Jardin des Plantes, photo Alina Reyes

 

Continuons notre lecture du dernier cours du philosophe, prononcé au Collège de France entre février et mars 1984, quelques mois avant sa mort, et publié par Gallimard/Seuil dans la collection Hautes Études.

Nous avons vu la dernière fois la démocratie à l’épreuve de la vérité. Foucault montre maintenant que des systèmes aristocratiques ou monarchiques sont le plus souvent aussi inaptes à accueillir le dire-vrai salutaire pour la cité. On trouve chez Aristote le constat selon lequel « Dans les démocraties, c’est le démagogue qui remplit le rôle du flatteur, car il est une sorte de « courtisan du peuple ». Dans les tyrannies, « ce sont ceux qui vivent dans une avilissante familiarité avec le maître » qui jouent le rôle de flatteurs. » (p.56)

Non seulement la vérité ne peut être dite en présence du tyran, mais pire encore elle ne peut être dite non plus hors de sa présence. « Je vous renvoie au passage intéressant dans la Politique où Aristote dit que le tyran envoie et distribue dans la ville des espions pour lui dire ce qui se passe en vérité dans la ville, et ce qu’en vérité les citoyens peuvent penser. Et Aristote commente, en disant que cette entreprise, pour les tyrans, de savoir la vérité sur la ville ne peut mener qu’à un résultat exactement inverse de celui qu’ils cherchent. Car lorsque les citoyens savent qu’ils sont espionnés par des gens qui vont rapporter au tyran la vérité de ce qu’ils disent ou de ce qu’ils pensent, bien entendu ils cachent ce qu’ils disent et ce qu’ils pensent. » (pp 55-56) Où l’on voit que les tyrans (et les Big Brother d’aujourd’hui, avec leurs systèmes de surveillance aussi colossaux que dérisoires) sont les plus malheureux des hommes, la vérité leur échappant toujours et les réduisant à une vaine et stérile fuite en avant.

« Mais quels que soient, [et] d’une façon permanente, les dangers reconnus dans la pensée grecque aux gouvernements tyranniques, quel que soit le péril que le dire-vrai puisse rencontrer dans cette forme de gouvernement, il n’en reste pas moins que, dans le rapport entre le Prince et celui qui dit la vérité, entre le Prince et ses conseillers, on reconnaît une place pour la pratique parrèsiastique. Et le rapport entre le Prince et son conseiller constitue un lieu finalement plus favorable à la parrêsia que celui entre le peuple et les orateurs. » (p.56) « Une cour, par conséquent, où [règne] la liberté de parler et où les conseillers peuvent pratiquer la parrêsia, est un facteur d’unification de la cité et de réussite des entreprises. » (p. 57)

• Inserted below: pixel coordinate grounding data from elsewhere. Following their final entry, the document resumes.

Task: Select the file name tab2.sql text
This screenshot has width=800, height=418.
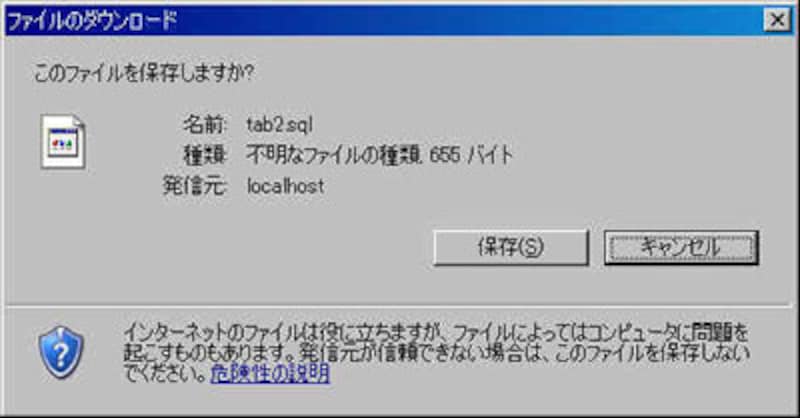Action: 280,125
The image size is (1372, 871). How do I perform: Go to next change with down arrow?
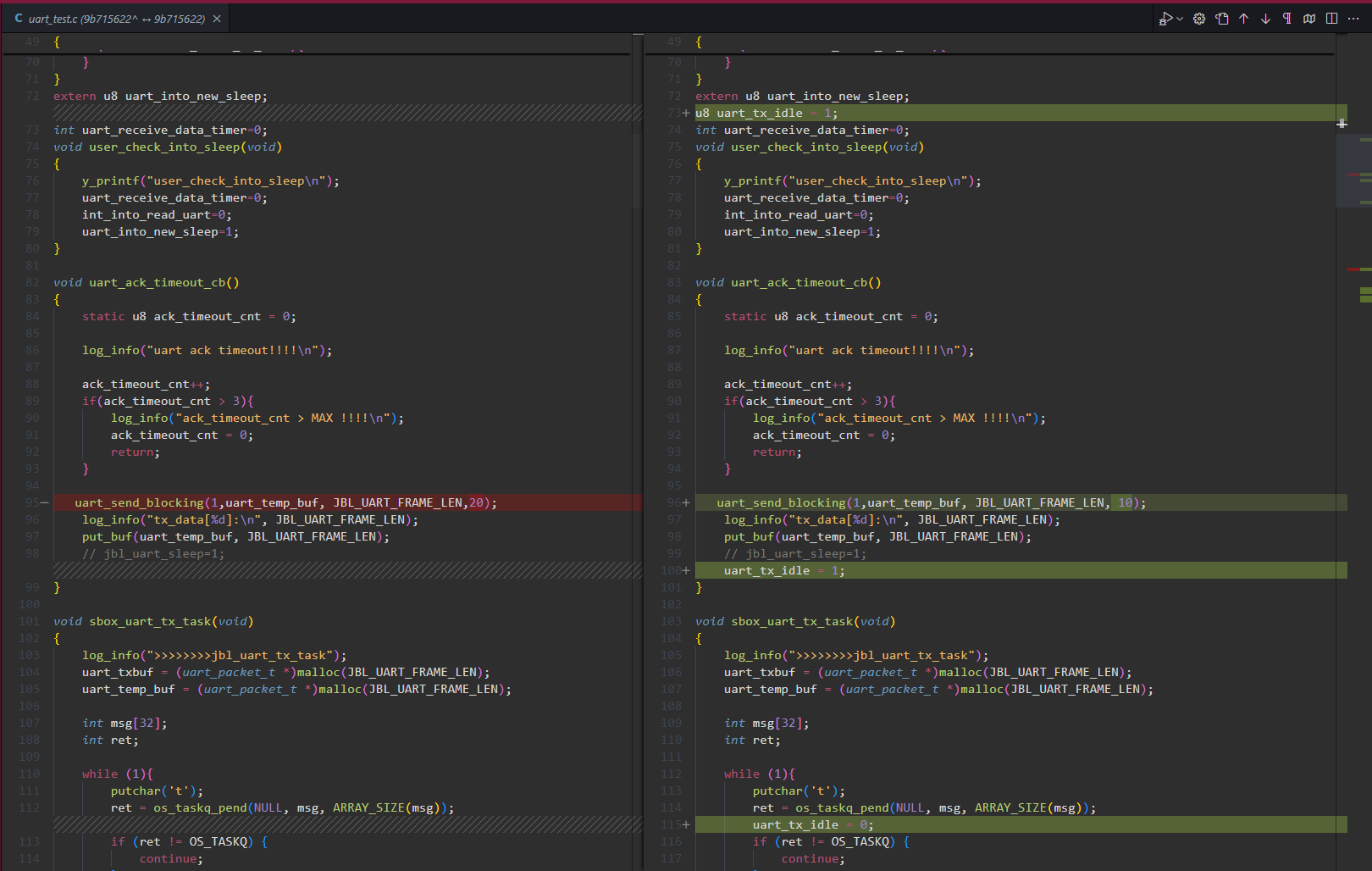(1265, 19)
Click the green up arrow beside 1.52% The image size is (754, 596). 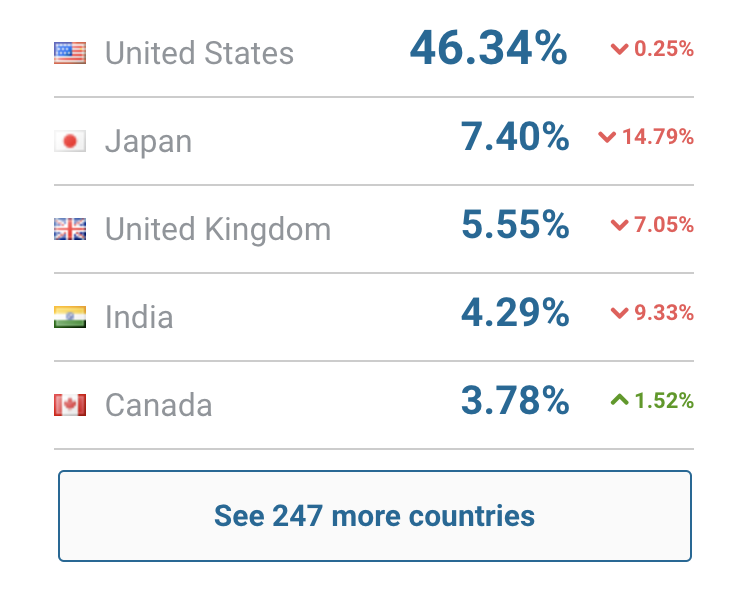619,401
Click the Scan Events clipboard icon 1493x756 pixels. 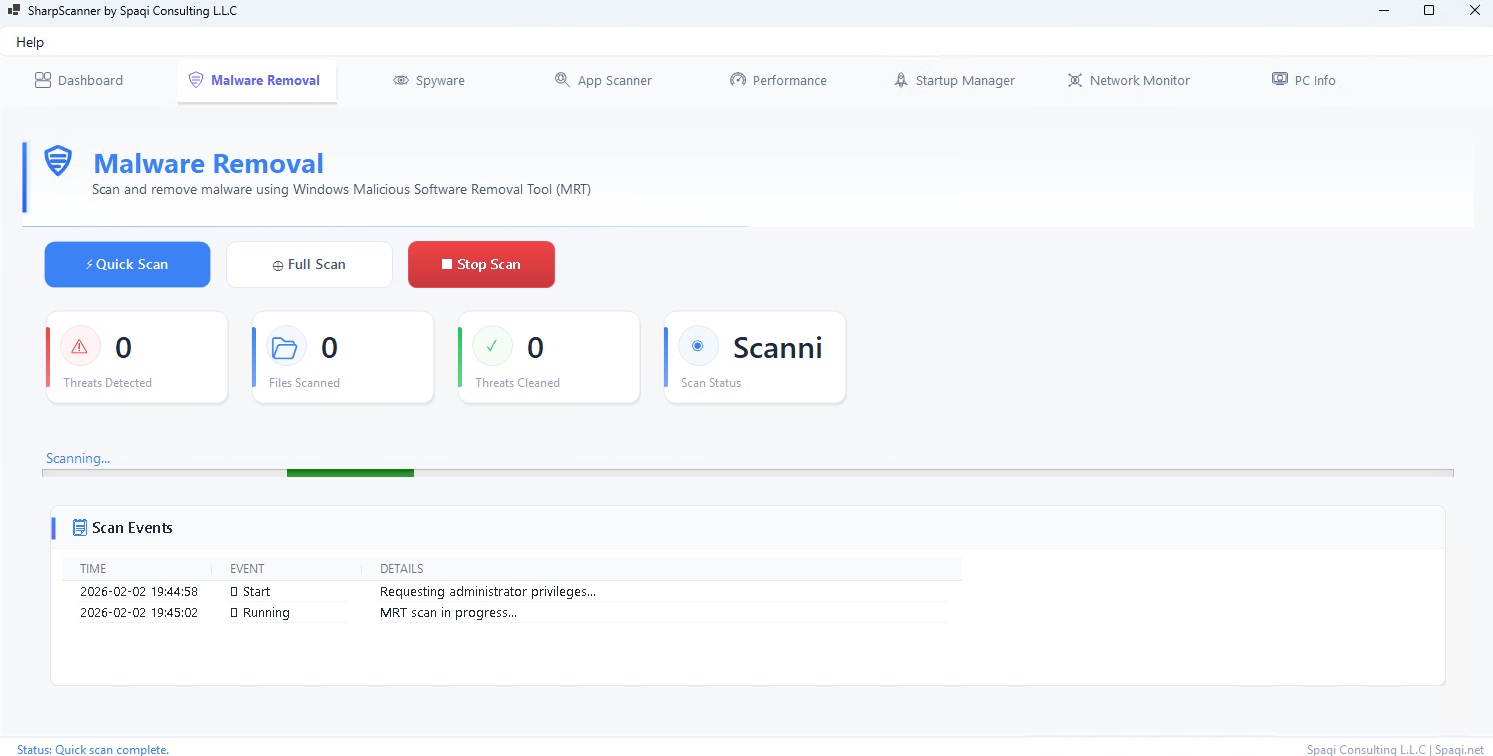(79, 527)
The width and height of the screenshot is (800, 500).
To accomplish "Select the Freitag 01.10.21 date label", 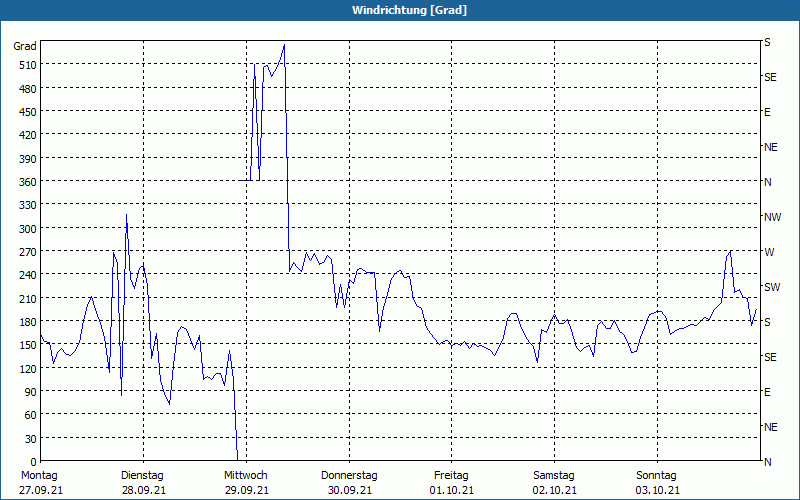I will pyautogui.click(x=451, y=483).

« Le dire-vrai peut avoir sa place dans le rapport au chef, au Prince, au roi, au monarque, tout simplement – pour dire les choses brutalement, grossièrement – parce qu’ils ont une âme et que cette âme peut être persuadée et éduquée et qu’on peut, par le discours vrai, lui inculquer l’êthos qui la rendra capable d’entendre la vérité et de se conduire conformément à cette vérité. (p. 57) « C’est l’absence de place pour l’êthos dans la démocratie qui fait que la vérité n’y a pas sa place et ne peut pas y être entendue. C’est en revanche parce que l’êthos du Prince est le principe et la matrice de son gouvernement que la parrêsia est possible, précieuse, utile, dans le cas du gouvernement [autocratique]. (p. 60)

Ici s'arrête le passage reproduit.